▸ **Exercise details**
Print the lines below exactly, starting at the line that contains "1568x667 pixels." and ending at the line that contains "Action: [458, 755]", and print nothing else.
····················
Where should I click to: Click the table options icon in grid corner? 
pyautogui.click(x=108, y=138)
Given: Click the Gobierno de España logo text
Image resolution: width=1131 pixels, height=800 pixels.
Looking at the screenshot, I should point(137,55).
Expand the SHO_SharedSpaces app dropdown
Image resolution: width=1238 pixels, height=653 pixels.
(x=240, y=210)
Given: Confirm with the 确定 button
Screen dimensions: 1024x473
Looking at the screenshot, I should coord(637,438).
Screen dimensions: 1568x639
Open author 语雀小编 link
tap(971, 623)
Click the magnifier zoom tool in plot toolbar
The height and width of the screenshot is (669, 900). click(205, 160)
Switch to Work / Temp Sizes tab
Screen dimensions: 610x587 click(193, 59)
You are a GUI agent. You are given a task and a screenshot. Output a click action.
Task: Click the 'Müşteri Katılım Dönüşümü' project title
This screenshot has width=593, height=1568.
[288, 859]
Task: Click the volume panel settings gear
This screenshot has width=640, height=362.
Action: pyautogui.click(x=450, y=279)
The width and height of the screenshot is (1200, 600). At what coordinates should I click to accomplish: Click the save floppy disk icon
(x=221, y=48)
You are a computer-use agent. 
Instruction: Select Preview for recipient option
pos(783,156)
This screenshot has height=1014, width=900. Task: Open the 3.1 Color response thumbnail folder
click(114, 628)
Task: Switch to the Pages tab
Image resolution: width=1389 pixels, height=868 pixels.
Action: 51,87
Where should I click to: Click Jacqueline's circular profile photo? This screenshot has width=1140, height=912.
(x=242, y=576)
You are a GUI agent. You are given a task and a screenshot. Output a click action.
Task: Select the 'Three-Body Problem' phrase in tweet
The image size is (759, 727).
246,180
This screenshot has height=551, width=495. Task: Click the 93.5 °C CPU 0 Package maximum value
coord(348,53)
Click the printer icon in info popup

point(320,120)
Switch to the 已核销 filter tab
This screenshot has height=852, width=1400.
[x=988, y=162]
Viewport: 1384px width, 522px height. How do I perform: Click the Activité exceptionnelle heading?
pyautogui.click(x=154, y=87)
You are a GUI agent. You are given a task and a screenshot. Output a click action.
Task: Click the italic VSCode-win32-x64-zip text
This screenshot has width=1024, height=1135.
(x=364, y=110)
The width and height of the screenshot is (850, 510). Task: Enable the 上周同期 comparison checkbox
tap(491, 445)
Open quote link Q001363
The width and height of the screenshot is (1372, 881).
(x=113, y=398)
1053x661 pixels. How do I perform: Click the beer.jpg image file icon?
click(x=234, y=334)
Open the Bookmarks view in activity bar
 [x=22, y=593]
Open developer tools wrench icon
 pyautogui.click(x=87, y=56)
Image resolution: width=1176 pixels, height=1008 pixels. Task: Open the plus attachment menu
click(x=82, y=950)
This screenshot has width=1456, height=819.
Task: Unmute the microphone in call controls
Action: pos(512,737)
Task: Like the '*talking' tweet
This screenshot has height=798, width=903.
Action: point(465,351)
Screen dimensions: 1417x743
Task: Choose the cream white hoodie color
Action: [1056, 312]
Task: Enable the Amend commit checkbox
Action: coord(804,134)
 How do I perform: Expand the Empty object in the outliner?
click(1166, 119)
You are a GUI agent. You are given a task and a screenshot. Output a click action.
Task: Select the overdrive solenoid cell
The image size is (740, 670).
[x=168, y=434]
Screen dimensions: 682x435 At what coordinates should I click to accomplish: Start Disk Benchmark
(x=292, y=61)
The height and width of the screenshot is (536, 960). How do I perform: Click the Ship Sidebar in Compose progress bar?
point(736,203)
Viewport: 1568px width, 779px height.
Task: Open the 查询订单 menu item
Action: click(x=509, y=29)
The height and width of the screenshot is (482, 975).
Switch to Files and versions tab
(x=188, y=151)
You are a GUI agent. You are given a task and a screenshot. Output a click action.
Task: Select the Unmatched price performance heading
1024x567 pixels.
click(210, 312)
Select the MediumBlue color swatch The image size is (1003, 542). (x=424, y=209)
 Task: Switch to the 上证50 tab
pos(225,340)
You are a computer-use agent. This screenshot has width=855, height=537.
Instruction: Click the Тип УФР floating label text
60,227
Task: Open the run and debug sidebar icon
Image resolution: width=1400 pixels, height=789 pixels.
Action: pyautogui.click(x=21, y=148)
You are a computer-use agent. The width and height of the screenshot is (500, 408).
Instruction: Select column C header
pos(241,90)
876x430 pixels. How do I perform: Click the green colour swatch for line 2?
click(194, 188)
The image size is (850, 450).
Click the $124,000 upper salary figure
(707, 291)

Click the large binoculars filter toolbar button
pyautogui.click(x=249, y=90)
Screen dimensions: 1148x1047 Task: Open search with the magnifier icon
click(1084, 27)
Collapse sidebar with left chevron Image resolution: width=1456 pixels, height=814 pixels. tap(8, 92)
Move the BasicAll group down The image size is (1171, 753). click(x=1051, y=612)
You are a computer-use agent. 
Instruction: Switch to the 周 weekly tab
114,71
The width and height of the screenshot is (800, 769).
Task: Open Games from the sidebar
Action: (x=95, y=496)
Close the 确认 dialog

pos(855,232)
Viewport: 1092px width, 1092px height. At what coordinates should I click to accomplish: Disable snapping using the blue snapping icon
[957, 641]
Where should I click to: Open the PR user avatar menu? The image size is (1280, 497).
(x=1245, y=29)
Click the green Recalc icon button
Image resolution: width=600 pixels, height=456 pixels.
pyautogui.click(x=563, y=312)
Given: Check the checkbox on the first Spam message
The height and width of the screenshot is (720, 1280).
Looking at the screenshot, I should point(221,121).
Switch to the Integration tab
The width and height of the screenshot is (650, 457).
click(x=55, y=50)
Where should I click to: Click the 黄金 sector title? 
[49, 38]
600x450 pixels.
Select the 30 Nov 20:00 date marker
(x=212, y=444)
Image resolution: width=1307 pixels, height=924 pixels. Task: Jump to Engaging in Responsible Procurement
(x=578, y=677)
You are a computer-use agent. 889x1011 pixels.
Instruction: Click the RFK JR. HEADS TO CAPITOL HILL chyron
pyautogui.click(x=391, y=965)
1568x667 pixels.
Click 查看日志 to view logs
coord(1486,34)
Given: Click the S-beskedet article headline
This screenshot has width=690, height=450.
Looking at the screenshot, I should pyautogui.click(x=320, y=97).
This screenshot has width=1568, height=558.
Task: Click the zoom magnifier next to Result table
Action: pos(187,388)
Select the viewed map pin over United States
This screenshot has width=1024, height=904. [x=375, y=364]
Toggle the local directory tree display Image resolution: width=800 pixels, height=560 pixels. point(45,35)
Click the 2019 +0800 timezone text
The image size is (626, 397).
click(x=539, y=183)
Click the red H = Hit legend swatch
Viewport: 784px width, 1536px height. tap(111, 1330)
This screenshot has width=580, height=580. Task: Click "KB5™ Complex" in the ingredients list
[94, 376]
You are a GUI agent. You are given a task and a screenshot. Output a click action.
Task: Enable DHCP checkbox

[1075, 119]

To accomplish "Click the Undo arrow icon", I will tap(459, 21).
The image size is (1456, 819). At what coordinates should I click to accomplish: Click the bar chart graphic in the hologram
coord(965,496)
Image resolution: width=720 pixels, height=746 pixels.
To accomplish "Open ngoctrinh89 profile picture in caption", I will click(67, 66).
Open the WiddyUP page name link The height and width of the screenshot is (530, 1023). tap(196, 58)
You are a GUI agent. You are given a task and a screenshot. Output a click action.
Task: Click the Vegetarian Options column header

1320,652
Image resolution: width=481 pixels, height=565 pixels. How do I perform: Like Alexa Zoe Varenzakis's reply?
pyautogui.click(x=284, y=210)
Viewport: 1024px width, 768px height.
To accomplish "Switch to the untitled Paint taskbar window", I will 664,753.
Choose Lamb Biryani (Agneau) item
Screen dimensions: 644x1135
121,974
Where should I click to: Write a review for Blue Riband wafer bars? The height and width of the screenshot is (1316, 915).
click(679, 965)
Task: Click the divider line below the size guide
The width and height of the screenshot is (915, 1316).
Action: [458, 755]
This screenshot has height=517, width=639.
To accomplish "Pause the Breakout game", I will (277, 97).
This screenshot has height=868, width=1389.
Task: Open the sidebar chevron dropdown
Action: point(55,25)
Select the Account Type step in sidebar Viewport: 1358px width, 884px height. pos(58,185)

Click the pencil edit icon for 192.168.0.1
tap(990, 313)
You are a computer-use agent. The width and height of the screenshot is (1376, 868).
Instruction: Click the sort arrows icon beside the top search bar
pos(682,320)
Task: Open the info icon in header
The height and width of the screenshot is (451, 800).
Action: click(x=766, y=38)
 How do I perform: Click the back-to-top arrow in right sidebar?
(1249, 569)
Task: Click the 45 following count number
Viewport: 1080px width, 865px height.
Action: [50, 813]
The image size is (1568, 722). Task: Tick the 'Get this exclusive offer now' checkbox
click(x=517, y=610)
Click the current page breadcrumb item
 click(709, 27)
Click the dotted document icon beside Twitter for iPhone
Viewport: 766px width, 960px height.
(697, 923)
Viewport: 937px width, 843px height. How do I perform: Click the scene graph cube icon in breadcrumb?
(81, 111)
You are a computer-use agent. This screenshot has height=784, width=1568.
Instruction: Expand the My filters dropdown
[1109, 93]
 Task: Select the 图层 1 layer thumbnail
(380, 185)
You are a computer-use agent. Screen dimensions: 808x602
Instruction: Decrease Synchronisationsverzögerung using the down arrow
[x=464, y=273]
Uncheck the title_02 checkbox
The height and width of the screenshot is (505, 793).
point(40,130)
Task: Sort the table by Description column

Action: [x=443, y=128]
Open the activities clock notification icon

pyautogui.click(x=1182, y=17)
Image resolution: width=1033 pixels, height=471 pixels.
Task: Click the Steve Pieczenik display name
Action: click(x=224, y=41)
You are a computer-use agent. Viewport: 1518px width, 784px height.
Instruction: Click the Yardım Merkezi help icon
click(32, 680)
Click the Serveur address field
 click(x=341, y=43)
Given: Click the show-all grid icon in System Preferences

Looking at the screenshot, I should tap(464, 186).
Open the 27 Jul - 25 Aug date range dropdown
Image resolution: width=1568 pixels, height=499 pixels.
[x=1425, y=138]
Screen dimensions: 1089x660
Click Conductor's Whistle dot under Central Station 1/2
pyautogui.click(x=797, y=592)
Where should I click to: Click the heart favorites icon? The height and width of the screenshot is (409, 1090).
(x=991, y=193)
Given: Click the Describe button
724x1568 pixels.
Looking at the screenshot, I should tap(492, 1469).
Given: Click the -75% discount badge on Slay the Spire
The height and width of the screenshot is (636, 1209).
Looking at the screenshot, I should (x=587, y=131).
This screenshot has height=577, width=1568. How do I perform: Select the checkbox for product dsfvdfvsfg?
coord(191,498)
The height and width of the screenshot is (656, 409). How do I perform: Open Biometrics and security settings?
····················
▸ **Answer for this exercise**
1568x667 pixels.
Click 查看日志 to view logs
coord(1486,34)
Given: Click the S-beskedet article headline
This screenshot has width=690, height=450.
Looking at the screenshot, I should pyautogui.click(x=320, y=97).
This screenshot has width=1568, height=558.
Task: Click the zoom magnifier next to Result table
Action: pos(187,388)
Select the viewed map pin over United States
This screenshot has width=1024, height=904. [x=375, y=364]
Toggle the local directory tree display Image resolution: width=800 pixels, height=560 pixels. point(45,35)
Click the 2019 +0800 timezone text
The image size is (626, 397).
click(x=539, y=183)
Click the red H = Hit legend swatch
Viewport: 784px width, 1536px height. tap(111, 1330)
This screenshot has width=580, height=580. Task: Click "KB5™ Complex" in the ingredients list
[94, 376]
You are a GUI agent. You are given a task and a screenshot. Output a click action.
Task: Enable DHCP checkbox

[1075, 119]

To accomplish "Click the Undo arrow icon", I will tap(459, 21).
The image size is (1456, 819). At what coordinates should I click to accomplish: Click the bar chart graphic in the hologram
coord(965,496)
Image resolution: width=720 pixels, height=746 pixels.
To accomplish "Open ngoctrinh89 profile picture in caption", I will click(67, 66).
Open the WiddyUP page name link The height and width of the screenshot is (530, 1023). tap(196, 58)
You are a GUI agent. You are given a task and a screenshot. Output a click action.
Task: Click the Vegetarian Options column header

1320,652
Image resolution: width=481 pixels, height=565 pixels. How do I perform: Like Alexa Zoe Varenzakis's reply?
pyautogui.click(x=284, y=210)
Viewport: 1024px width, 768px height.
To accomplish "Switch to the untitled Paint taskbar window", I will 664,753.
Choose Lamb Biryani (Agneau) item
Screen dimensions: 644x1135
121,974
Where should I click to: Write a review for Blue Riband wafer bars? The height and width of the screenshot is (1316, 915).
click(679, 965)
Task: Click the divider line below the size guide
The width and height of the screenshot is (915, 1316).
Action: [458, 755]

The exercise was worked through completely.